begin

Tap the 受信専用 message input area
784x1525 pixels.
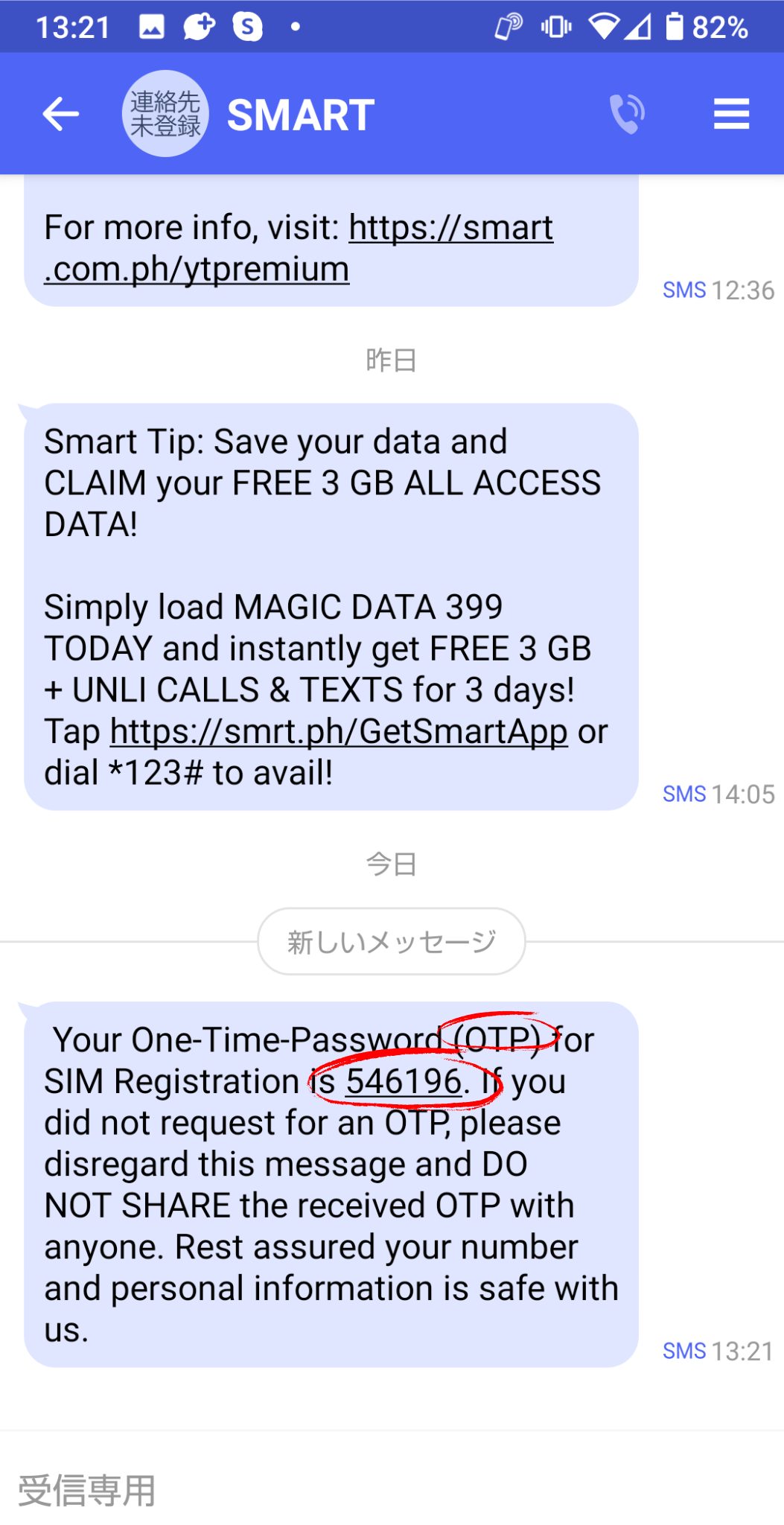pyautogui.click(x=392, y=1490)
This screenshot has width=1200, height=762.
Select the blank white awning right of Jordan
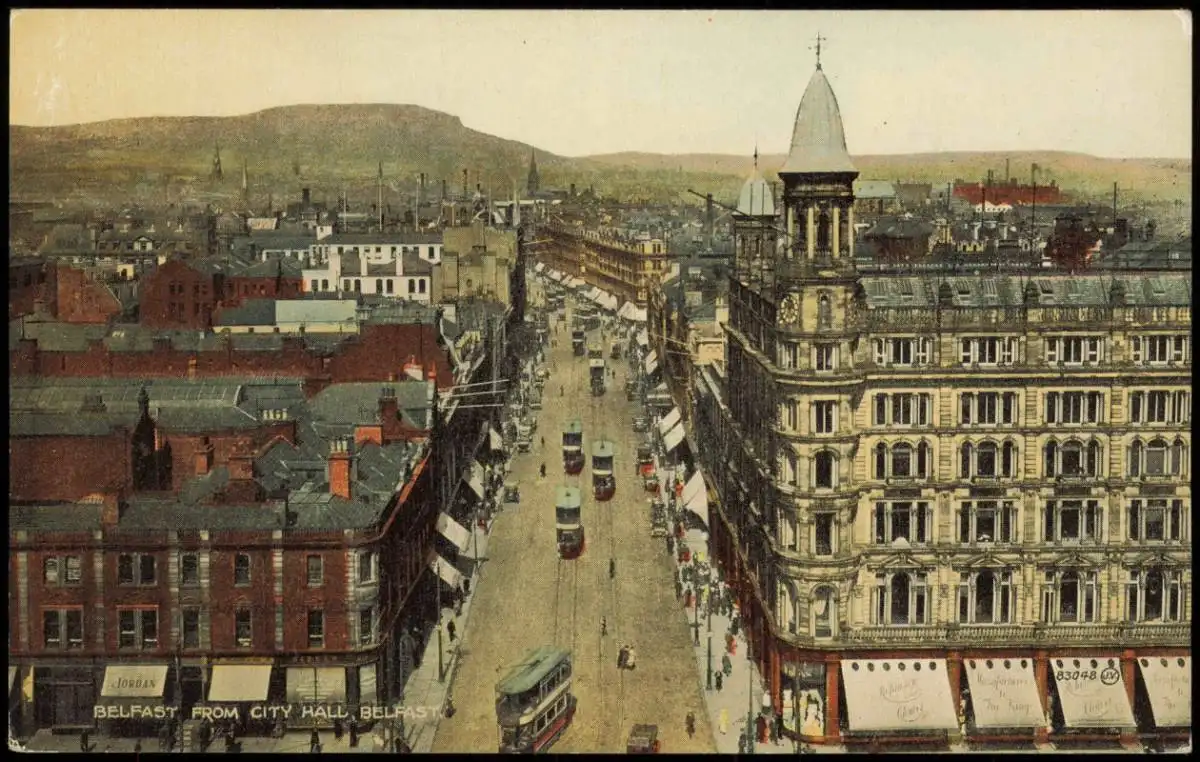(x=239, y=683)
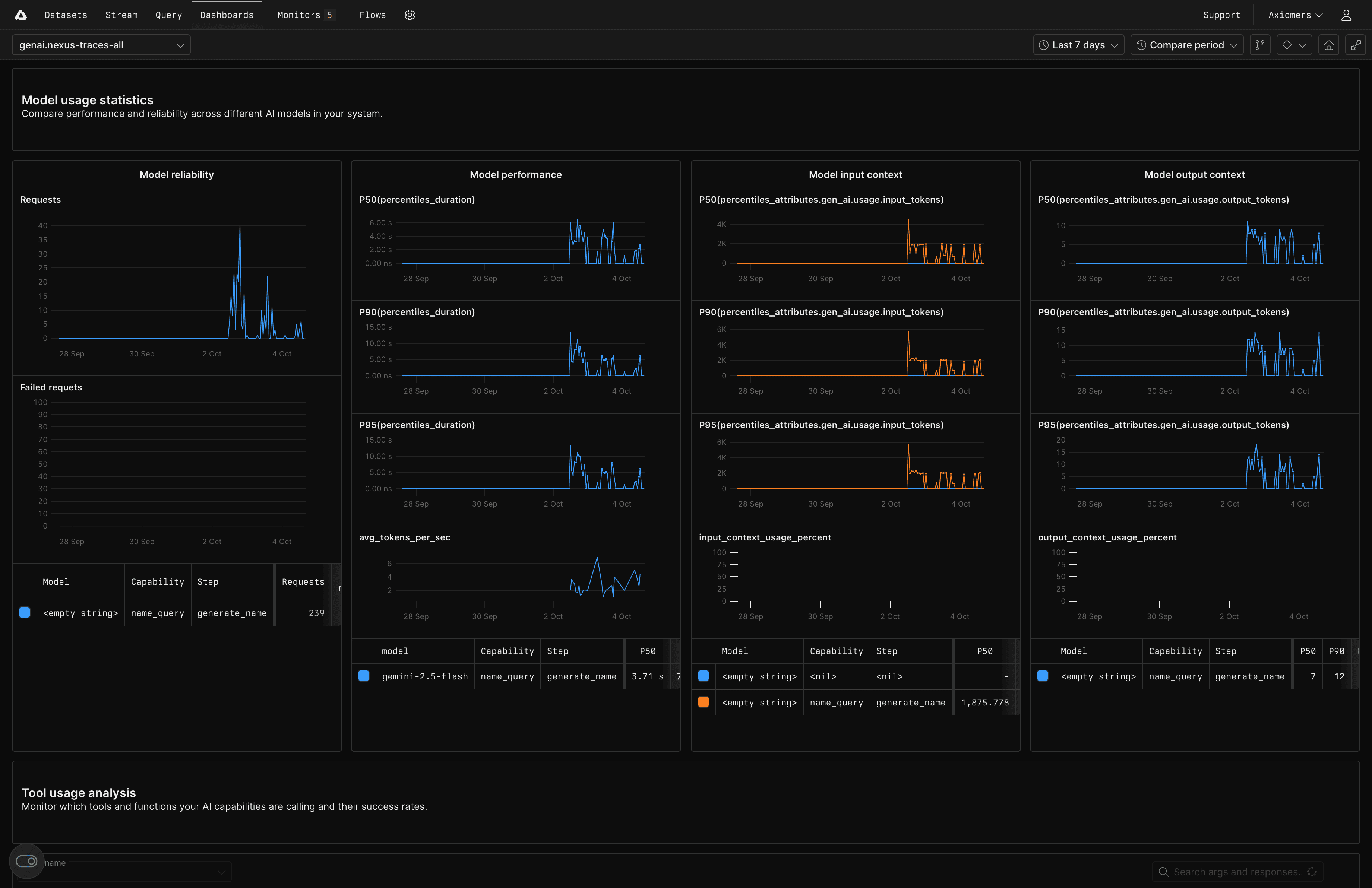Toggle the gemini-2.5-flash series color box

click(364, 676)
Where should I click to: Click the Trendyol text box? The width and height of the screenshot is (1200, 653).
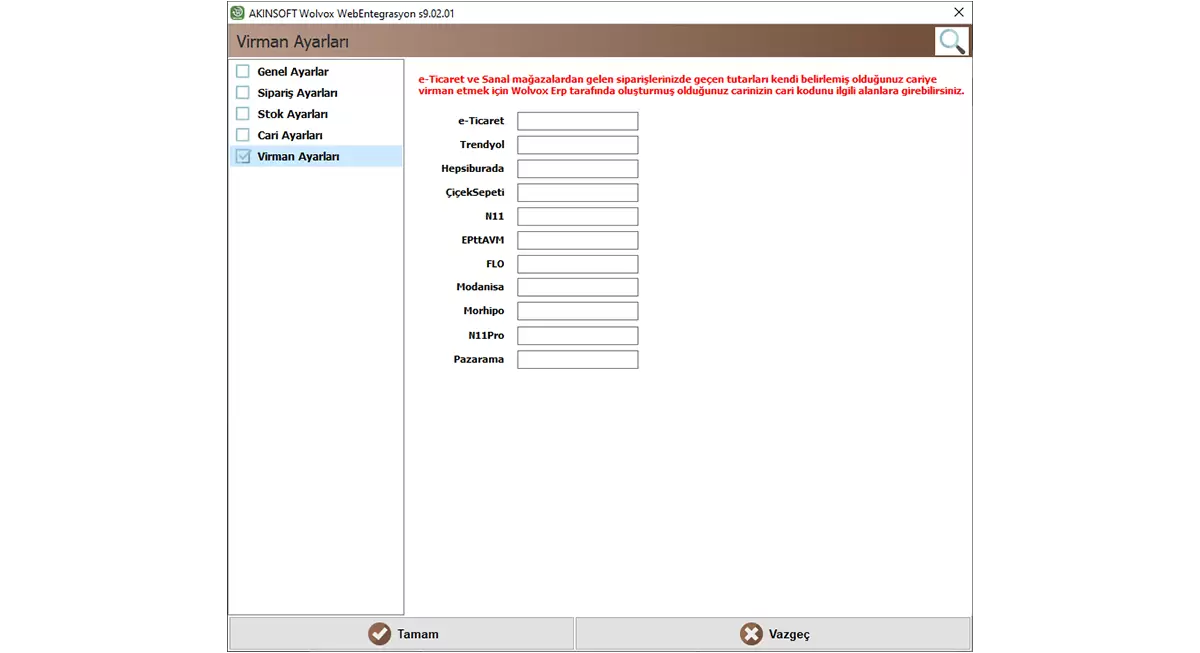coord(577,145)
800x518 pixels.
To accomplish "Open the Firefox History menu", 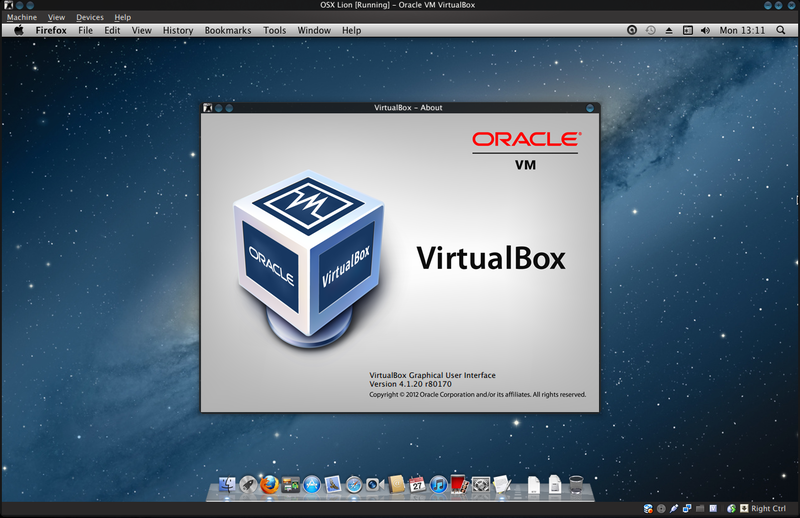I will click(178, 31).
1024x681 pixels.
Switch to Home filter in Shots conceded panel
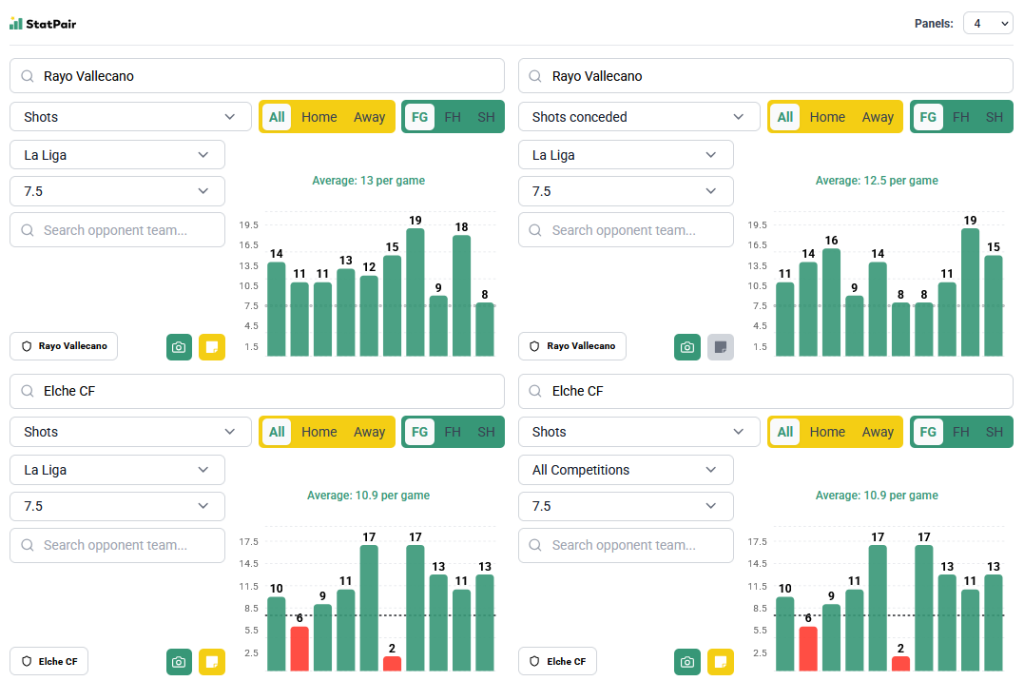pyautogui.click(x=827, y=117)
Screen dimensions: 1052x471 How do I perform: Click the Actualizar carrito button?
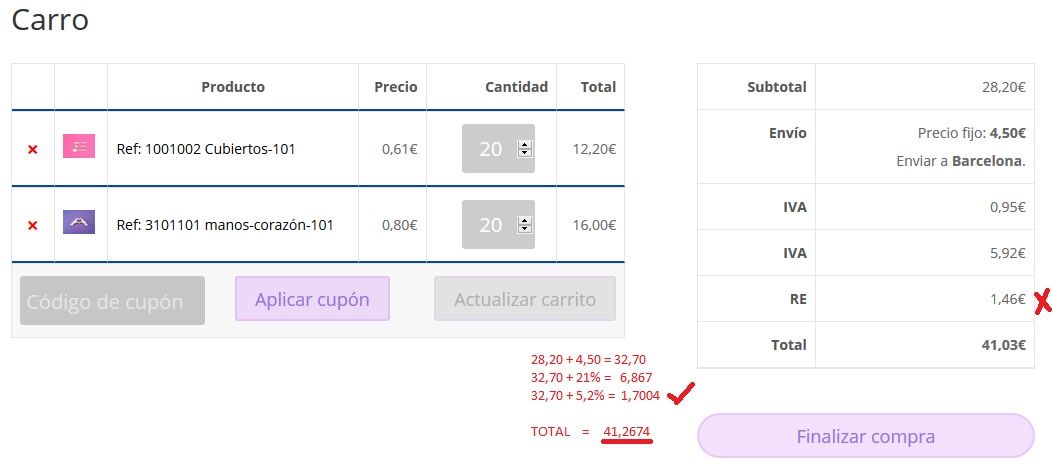pos(525,299)
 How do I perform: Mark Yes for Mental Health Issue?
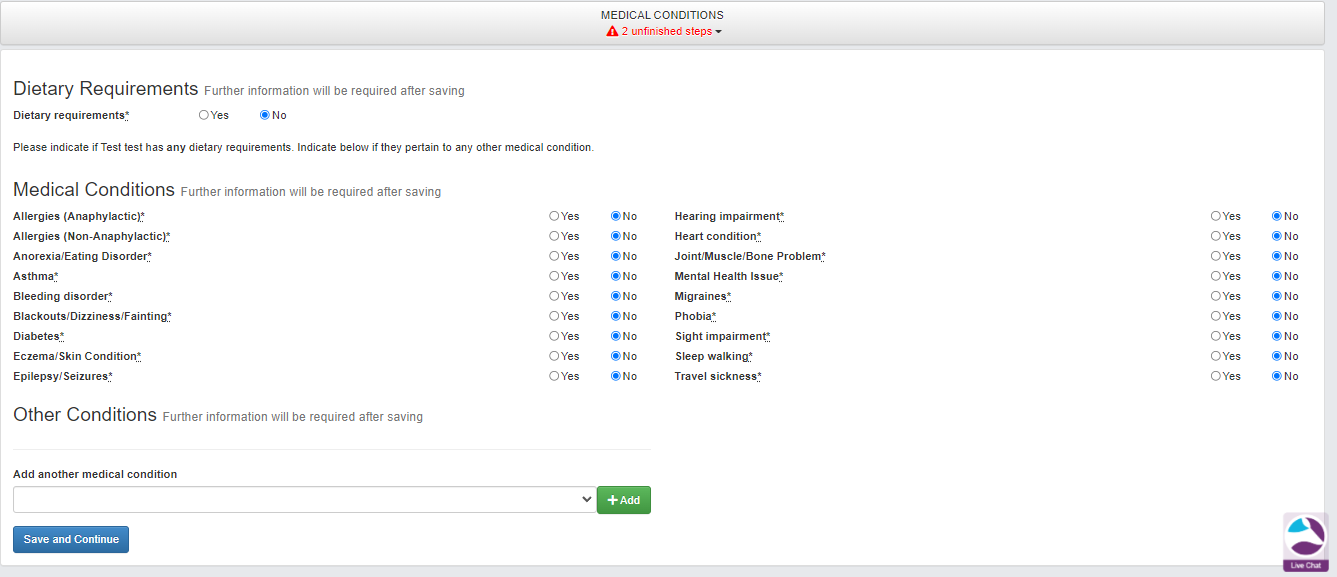tap(1215, 276)
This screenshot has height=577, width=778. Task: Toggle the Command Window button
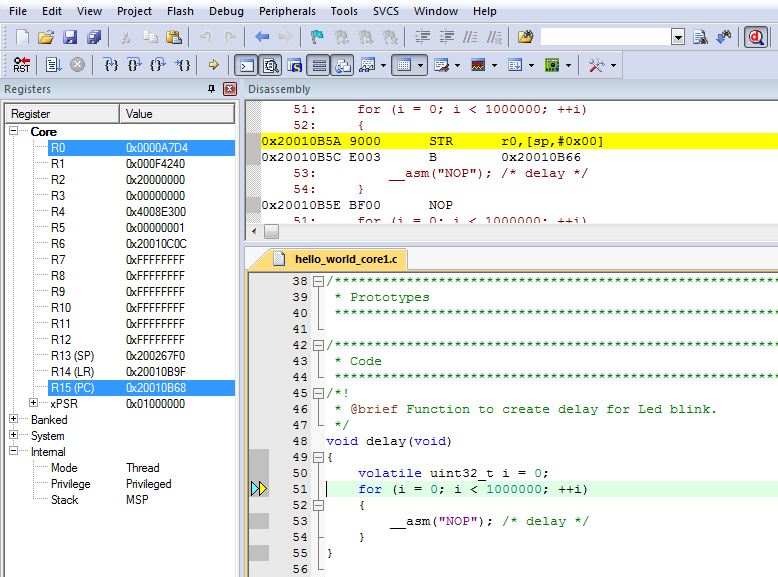point(246,65)
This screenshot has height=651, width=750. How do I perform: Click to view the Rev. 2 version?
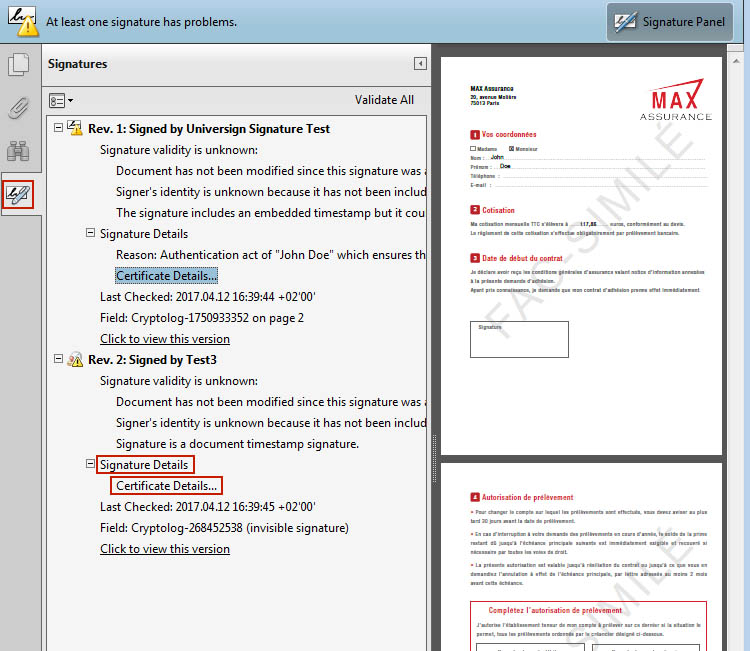pos(165,549)
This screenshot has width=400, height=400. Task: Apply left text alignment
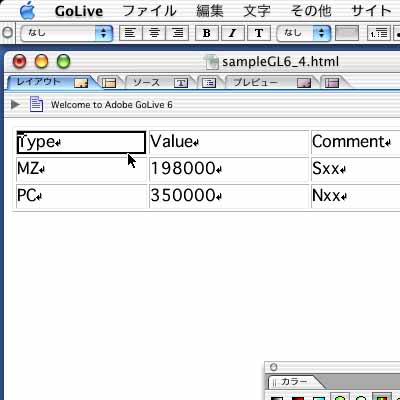pos(130,33)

end

◆ Aim of the exercise: Collect every line in the material above that contains the string "pixels" and copy each one in full.

◆ Problem solution:
784x1525 pixels.
800x518 pixels.
1024x681 pixels.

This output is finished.